(Dataset entries)
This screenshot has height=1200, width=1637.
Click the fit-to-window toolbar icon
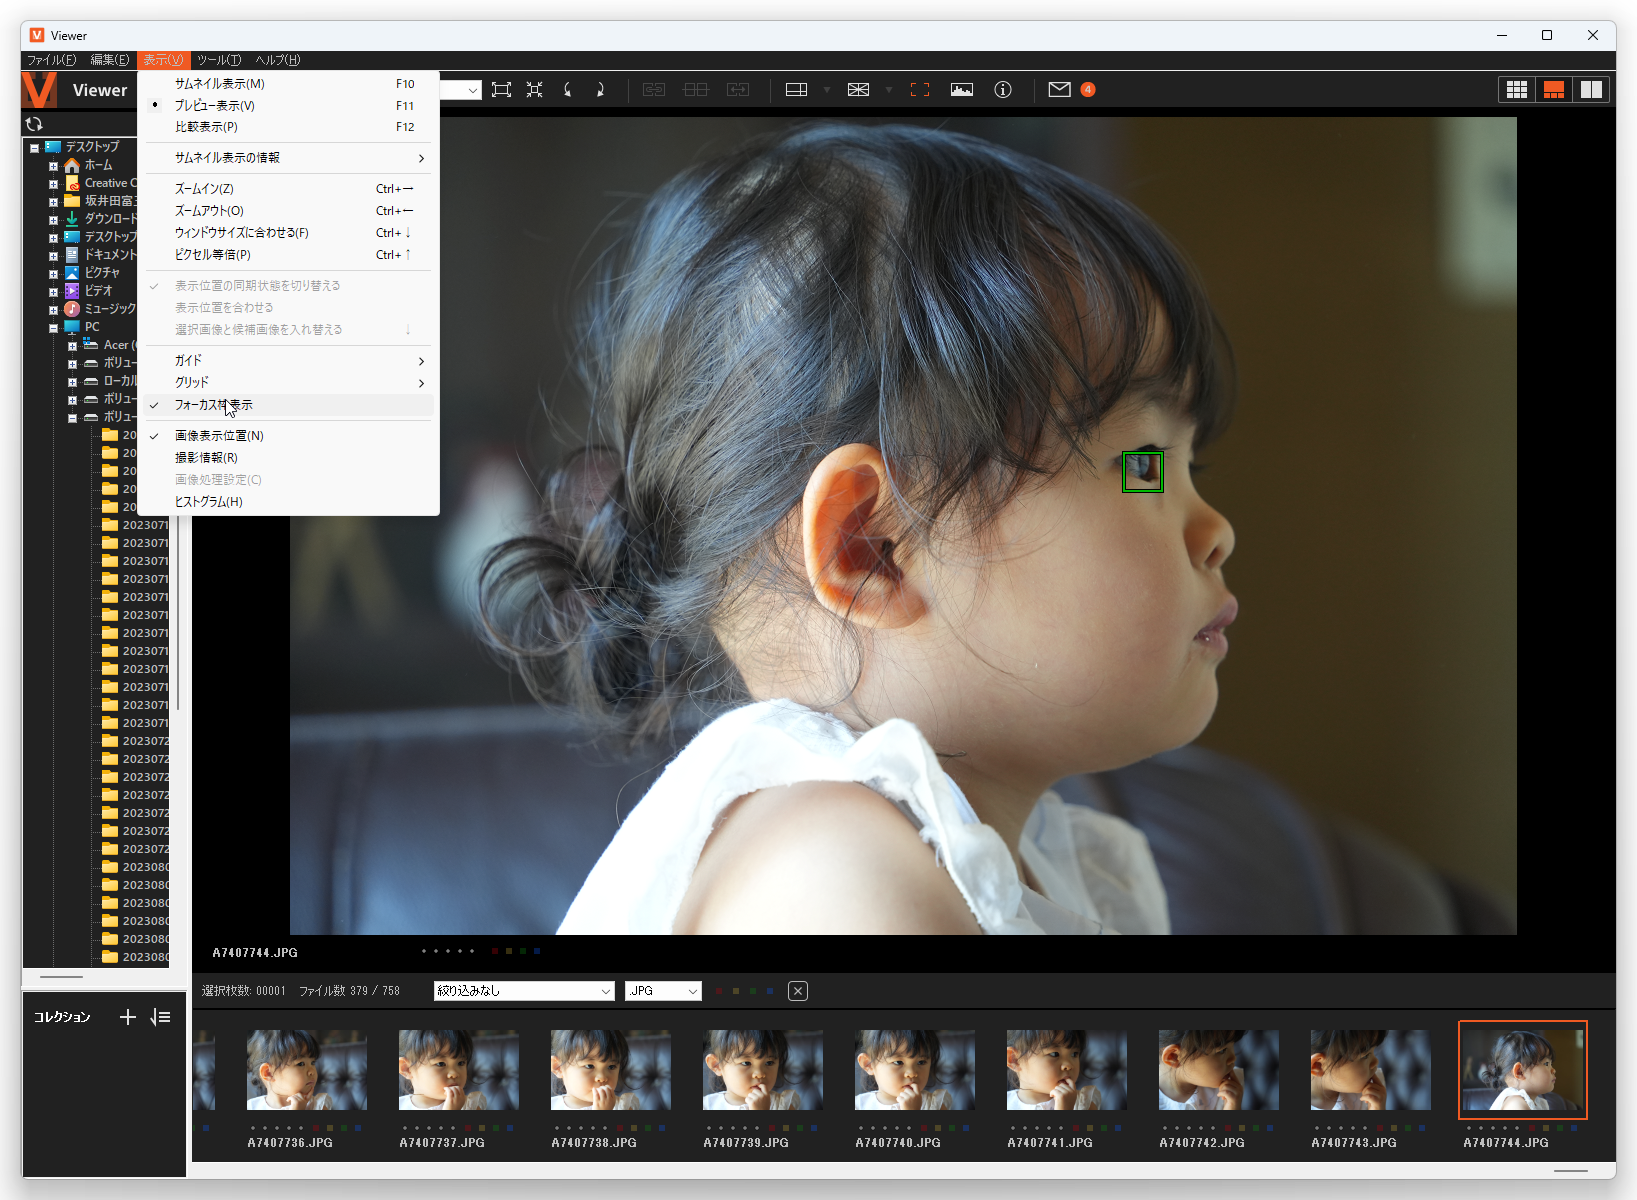(x=502, y=90)
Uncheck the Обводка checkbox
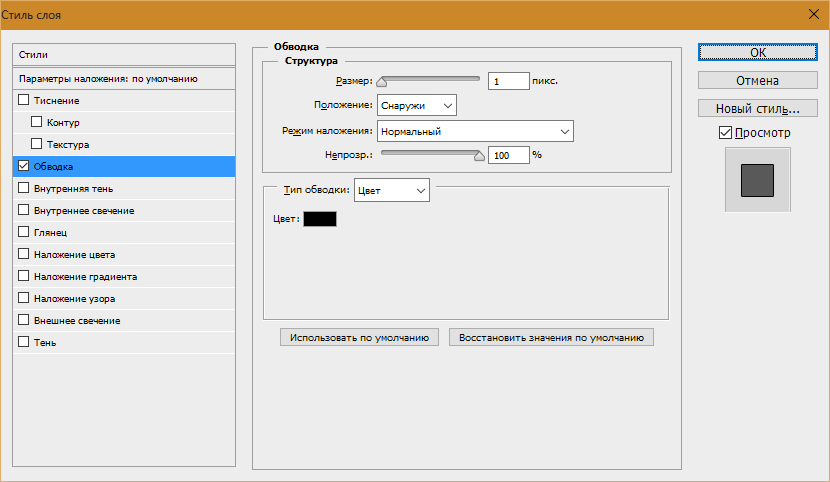Viewport: 830px width, 482px height. (x=23, y=166)
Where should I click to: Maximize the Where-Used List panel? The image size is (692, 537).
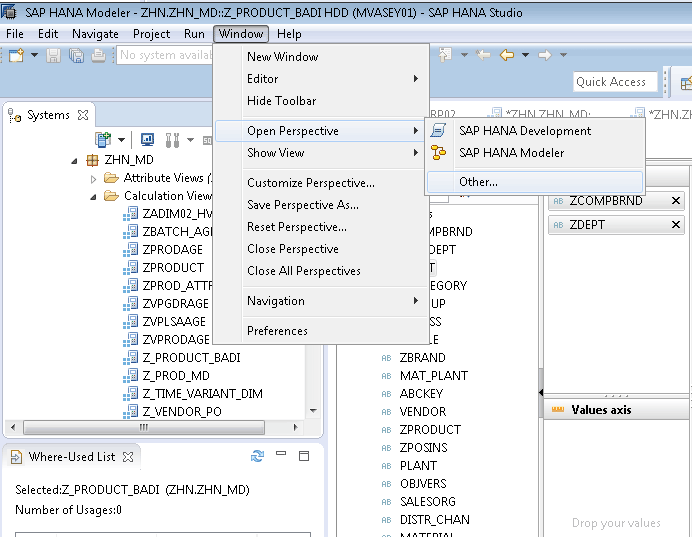click(304, 456)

§ **The task**
Word for word, give the entries above again, with no images included.

§ **Response area**
This screenshot has height=1200, width=1637.
Click the fit-to-window toolbar icon
(x=502, y=90)
Uncheck the Обводка checkbox
Viewport: 830px width, 482px height. (x=23, y=166)
Where should I click to: Maximize the Where-Used List panel? The image size is (692, 537).
click(304, 456)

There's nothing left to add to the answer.